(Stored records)
________________________

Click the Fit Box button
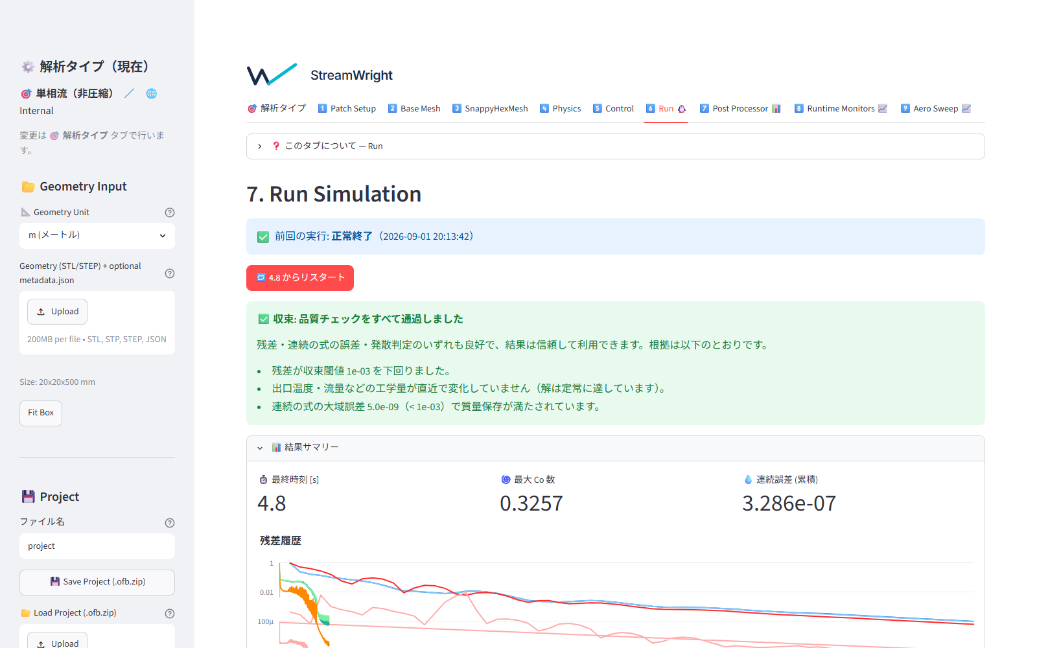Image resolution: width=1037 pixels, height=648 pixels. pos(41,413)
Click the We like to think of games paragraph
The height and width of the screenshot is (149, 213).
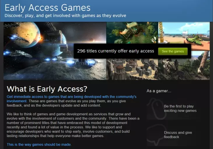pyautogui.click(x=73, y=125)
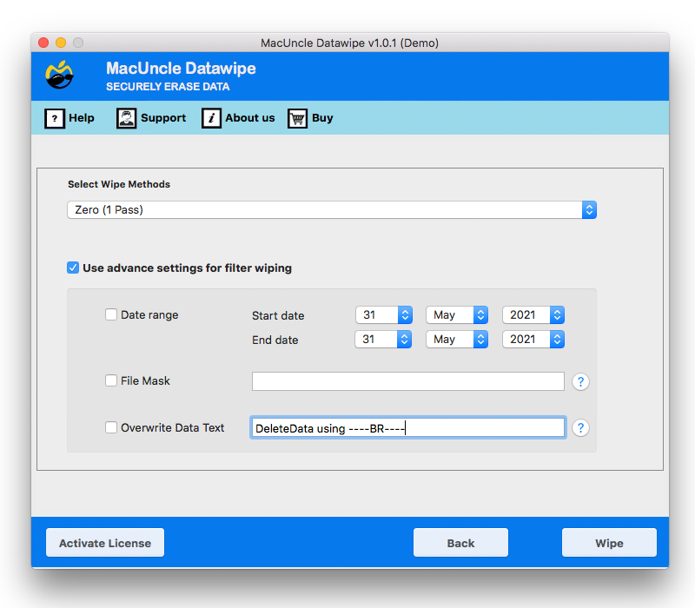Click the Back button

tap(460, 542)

________________________

Work task:
Print, exactly and only, the lines running from the line with "Click the We like to think of games paragraph" through the last line of the data, including both. Skip any picture.

Answer section:
Click the We like to think of games paragraph
The height and width of the screenshot is (149, 213).
pyautogui.click(x=73, y=125)
Click the Back button

tap(460, 542)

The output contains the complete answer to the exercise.